Print the lines in the listing below starting at the line with "The width and" and ending at the line with "the 영업이익률 result", both included. Reproduce them exactly and omit every picture.

◆ Data for this task:

%%

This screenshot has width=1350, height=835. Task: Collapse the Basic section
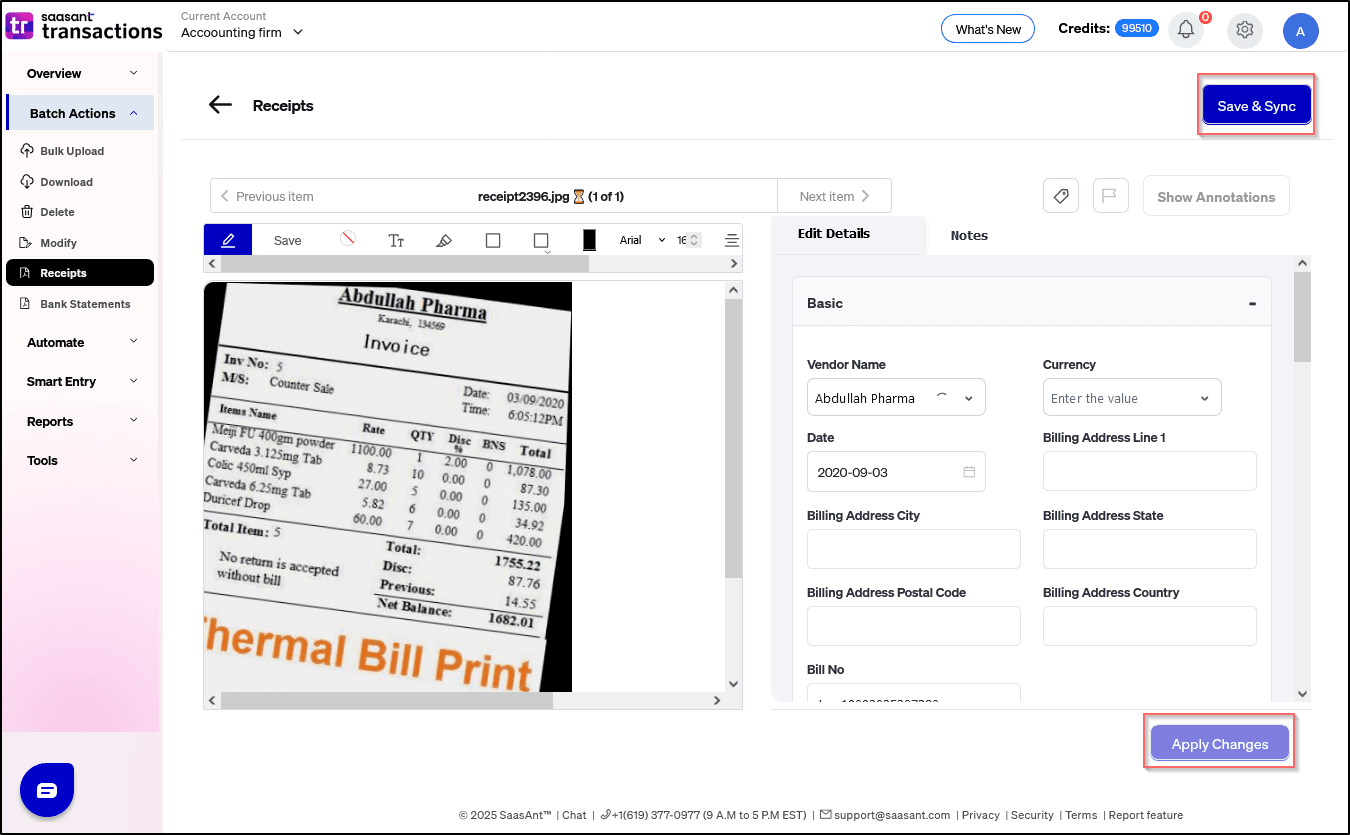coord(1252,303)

%%
%%

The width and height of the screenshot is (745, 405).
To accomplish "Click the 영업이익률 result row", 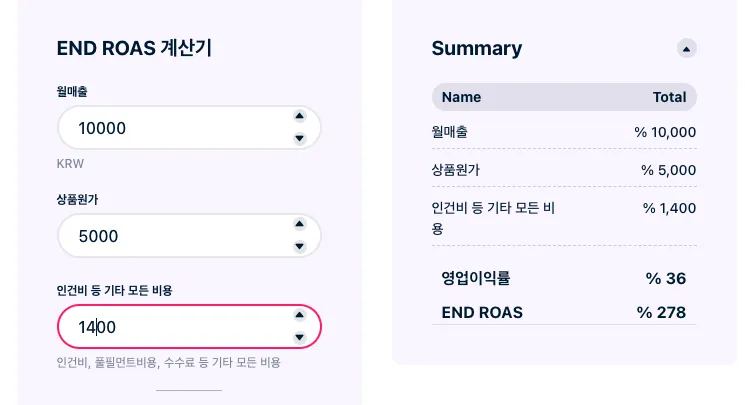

%%
%%

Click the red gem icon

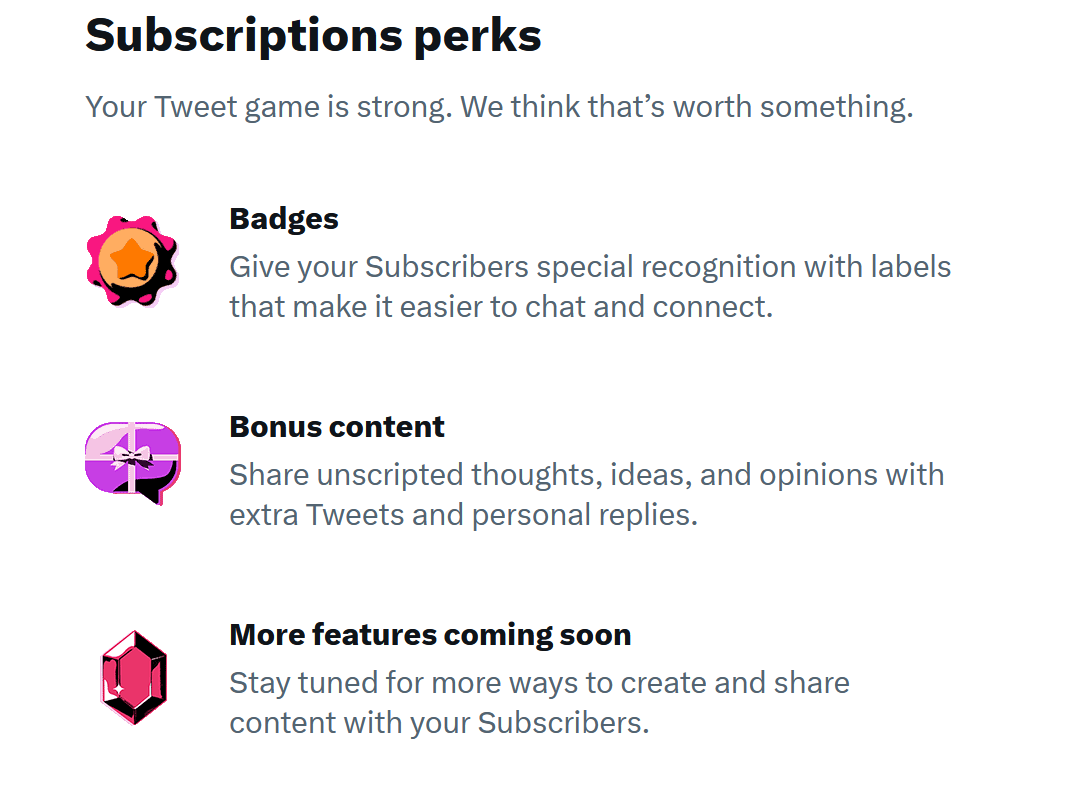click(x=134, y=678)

%%

◆ Output of the exercise:
The width and height of the screenshot is (745, 405).
To accomplish "Click the 영업이익률 result row", 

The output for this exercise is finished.